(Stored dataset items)
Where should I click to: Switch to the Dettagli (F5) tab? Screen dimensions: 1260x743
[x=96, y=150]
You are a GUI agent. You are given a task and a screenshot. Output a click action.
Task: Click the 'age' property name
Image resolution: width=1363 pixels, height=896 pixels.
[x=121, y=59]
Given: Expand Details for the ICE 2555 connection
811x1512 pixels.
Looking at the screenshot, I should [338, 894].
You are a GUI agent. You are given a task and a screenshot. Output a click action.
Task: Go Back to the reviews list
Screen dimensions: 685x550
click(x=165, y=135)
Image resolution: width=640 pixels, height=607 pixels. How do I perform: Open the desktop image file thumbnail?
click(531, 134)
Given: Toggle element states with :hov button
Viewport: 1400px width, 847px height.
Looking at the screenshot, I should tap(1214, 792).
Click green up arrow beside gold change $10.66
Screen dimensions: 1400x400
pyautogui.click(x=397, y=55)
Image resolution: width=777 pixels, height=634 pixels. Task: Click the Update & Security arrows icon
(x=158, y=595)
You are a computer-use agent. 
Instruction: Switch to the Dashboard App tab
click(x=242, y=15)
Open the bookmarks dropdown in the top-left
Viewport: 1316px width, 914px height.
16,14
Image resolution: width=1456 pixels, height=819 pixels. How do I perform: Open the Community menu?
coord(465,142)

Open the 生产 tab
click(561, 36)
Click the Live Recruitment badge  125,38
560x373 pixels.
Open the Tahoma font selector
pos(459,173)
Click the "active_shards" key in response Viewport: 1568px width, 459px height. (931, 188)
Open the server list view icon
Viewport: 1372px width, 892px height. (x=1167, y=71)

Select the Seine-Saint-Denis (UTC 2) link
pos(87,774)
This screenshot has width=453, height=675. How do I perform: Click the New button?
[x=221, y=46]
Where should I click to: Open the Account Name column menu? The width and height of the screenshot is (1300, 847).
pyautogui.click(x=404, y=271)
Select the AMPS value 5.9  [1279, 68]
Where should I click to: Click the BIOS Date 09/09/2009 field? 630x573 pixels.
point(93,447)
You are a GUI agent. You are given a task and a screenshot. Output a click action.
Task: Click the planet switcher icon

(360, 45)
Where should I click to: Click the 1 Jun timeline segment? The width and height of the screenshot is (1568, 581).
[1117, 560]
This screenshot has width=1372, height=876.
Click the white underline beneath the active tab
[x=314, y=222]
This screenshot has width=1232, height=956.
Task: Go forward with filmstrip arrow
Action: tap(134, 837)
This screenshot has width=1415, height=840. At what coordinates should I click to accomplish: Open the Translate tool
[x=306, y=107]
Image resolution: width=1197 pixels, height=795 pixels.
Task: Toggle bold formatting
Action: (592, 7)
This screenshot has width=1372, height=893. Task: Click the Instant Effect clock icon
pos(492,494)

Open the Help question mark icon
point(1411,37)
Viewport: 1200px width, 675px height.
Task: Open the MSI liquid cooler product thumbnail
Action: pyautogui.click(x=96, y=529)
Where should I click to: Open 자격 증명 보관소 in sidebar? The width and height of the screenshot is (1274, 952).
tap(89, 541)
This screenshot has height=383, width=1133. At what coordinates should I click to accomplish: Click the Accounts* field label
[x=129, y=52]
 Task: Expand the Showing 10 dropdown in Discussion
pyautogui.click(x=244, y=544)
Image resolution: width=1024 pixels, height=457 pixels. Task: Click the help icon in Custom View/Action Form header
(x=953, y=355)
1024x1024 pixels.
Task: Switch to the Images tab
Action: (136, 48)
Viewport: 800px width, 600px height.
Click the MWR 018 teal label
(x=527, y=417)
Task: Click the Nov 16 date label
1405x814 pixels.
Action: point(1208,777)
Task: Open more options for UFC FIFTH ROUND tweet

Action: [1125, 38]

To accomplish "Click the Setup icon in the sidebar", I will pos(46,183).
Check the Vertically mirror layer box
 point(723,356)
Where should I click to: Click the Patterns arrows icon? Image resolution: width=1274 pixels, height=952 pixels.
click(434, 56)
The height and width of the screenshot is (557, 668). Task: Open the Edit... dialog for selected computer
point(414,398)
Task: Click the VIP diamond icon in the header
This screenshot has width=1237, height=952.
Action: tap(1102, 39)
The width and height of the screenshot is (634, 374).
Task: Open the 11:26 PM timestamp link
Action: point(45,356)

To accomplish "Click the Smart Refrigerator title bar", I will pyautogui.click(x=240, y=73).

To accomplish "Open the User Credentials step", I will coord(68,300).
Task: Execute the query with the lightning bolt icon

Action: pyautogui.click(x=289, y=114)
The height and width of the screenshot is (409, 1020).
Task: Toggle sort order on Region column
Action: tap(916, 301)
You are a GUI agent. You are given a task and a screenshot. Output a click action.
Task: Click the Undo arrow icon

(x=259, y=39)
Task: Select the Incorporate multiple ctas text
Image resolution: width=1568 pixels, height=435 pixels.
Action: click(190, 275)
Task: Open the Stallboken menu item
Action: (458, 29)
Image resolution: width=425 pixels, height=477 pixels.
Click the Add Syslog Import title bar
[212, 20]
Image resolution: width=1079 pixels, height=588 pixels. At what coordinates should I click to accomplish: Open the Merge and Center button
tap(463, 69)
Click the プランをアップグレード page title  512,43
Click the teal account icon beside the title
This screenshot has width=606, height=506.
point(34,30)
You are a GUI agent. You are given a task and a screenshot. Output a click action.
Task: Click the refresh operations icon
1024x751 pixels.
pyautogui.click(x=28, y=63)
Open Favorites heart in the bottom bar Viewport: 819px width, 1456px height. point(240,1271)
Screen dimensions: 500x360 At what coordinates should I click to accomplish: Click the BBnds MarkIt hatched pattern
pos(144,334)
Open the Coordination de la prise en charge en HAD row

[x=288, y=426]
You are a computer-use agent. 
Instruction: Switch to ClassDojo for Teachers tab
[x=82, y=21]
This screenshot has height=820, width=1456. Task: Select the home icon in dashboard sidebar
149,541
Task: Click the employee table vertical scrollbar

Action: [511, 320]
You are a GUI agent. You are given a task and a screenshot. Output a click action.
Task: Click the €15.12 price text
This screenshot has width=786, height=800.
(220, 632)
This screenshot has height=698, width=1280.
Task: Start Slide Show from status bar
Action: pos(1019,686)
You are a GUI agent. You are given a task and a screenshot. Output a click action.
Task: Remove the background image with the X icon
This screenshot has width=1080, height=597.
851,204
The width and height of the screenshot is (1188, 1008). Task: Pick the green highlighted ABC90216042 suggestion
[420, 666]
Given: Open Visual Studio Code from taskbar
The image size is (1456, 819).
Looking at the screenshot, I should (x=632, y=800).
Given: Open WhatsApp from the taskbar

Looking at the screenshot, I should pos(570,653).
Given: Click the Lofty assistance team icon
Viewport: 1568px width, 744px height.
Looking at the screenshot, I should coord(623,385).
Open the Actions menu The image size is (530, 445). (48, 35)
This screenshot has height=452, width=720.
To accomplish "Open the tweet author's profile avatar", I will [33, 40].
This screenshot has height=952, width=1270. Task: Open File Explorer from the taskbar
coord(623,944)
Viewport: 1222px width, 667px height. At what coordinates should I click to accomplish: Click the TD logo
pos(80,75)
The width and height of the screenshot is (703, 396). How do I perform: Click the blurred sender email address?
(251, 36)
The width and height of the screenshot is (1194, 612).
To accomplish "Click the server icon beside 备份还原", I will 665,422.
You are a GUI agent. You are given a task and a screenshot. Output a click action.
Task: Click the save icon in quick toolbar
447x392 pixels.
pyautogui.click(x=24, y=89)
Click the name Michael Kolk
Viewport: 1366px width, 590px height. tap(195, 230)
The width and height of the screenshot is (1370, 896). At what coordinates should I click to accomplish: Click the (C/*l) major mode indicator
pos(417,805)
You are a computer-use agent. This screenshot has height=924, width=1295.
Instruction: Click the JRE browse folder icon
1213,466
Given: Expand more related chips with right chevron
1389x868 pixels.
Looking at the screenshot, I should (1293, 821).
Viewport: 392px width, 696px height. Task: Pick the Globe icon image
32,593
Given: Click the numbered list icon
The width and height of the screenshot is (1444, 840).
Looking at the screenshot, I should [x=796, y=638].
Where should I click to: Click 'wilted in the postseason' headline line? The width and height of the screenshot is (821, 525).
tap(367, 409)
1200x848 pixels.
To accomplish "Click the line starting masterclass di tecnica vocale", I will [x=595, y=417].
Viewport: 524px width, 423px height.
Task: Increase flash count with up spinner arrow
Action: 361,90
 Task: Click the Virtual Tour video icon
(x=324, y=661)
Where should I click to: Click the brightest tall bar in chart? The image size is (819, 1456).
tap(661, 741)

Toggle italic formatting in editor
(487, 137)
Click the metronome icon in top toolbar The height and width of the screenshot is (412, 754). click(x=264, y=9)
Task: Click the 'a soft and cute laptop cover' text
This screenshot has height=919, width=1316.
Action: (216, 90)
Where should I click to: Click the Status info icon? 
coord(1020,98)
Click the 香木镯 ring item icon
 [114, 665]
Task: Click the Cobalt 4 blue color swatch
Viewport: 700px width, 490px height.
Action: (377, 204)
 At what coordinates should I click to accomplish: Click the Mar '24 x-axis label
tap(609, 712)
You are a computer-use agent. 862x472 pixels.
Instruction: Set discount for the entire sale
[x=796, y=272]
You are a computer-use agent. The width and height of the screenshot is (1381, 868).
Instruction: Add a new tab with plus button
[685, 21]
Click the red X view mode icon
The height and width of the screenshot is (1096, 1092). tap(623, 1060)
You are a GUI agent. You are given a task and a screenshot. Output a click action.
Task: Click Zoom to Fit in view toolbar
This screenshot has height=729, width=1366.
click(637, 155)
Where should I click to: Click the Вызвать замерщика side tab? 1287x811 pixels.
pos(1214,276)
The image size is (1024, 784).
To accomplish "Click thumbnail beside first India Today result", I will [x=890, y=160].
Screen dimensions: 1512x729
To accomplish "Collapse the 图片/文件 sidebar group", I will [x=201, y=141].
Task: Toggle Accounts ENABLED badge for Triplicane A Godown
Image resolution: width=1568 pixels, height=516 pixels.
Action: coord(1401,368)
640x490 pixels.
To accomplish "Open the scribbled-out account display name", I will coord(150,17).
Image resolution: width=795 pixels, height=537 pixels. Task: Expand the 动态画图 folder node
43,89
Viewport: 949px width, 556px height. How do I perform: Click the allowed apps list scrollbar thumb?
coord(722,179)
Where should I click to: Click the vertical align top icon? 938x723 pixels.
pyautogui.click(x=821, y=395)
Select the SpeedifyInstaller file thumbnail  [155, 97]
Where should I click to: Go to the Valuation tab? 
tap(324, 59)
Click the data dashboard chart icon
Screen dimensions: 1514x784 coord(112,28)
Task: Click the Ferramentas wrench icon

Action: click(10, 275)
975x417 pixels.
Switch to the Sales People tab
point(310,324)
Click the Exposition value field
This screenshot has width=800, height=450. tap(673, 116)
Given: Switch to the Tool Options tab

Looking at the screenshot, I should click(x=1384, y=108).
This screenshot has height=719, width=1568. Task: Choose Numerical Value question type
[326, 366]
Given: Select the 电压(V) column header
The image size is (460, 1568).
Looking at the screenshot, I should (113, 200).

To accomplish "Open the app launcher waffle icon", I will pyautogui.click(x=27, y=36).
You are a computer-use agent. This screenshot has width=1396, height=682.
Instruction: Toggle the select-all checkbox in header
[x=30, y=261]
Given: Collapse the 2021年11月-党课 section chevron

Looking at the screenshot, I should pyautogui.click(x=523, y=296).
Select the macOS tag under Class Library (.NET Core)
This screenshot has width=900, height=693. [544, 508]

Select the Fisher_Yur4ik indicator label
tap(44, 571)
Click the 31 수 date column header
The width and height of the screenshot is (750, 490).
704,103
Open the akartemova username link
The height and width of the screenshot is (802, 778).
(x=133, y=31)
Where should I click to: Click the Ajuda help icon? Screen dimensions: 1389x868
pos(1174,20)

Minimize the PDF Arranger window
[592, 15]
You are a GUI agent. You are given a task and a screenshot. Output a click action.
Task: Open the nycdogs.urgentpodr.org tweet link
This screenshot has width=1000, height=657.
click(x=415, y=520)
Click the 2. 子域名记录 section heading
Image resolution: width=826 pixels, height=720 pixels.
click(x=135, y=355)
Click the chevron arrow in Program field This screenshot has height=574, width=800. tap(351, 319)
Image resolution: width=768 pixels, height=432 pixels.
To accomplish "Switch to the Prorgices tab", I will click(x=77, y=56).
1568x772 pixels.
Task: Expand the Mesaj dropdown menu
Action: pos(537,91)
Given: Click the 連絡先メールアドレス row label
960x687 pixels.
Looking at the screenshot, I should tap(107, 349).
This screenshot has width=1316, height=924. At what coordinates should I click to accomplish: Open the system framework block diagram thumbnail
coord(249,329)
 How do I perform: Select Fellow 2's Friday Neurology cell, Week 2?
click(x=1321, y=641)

_GIVEN TASK:_ Copy the material above word for word, from the line containing "Given: Expand Details" up to and including the line containing "Viewport: 1372px width, 892px".

_SOLUTION FOR THIS EXERCISE:_
Given: Expand Details for the ICE 2555 connection
811x1512 pixels.
Looking at the screenshot, I should [338, 894].
You are a GUI agent. You are given a task and a screenshot. Output a click action.
Task: Go Back to the reviews list
Screen dimensions: 685x550
click(x=165, y=135)
Image resolution: width=640 pixels, height=607 pixels. How do I perform: Open the desktop image file thumbnail?
click(531, 134)
Given: Toggle element states with :hov button
Viewport: 1400px width, 847px height.
Looking at the screenshot, I should tap(1214, 792).
Click green up arrow beside gold change $10.66
Screen dimensions: 1400x400
pyautogui.click(x=397, y=55)
Image resolution: width=777 pixels, height=634 pixels. Task: Click the Update & Security arrows icon
(x=158, y=595)
You are a computer-use agent. 
Instruction: Switch to the Dashboard App tab
click(x=242, y=15)
Open the bookmarks dropdown in the top-left
Viewport: 1316px width, 914px height.
16,14
Image resolution: width=1456 pixels, height=819 pixels. How do I perform: Open the Community menu?
coord(465,142)

Open the 生产 tab
click(561, 36)
Click the Live Recruitment badge  125,38
560x373 pixels.
Open the Tahoma font selector
pos(459,173)
Click the "active_shards" key in response Viewport: 1568px width, 459px height. (931, 188)
Open the server list view icon
Viewport: 1372px width, 892px height. (x=1167, y=71)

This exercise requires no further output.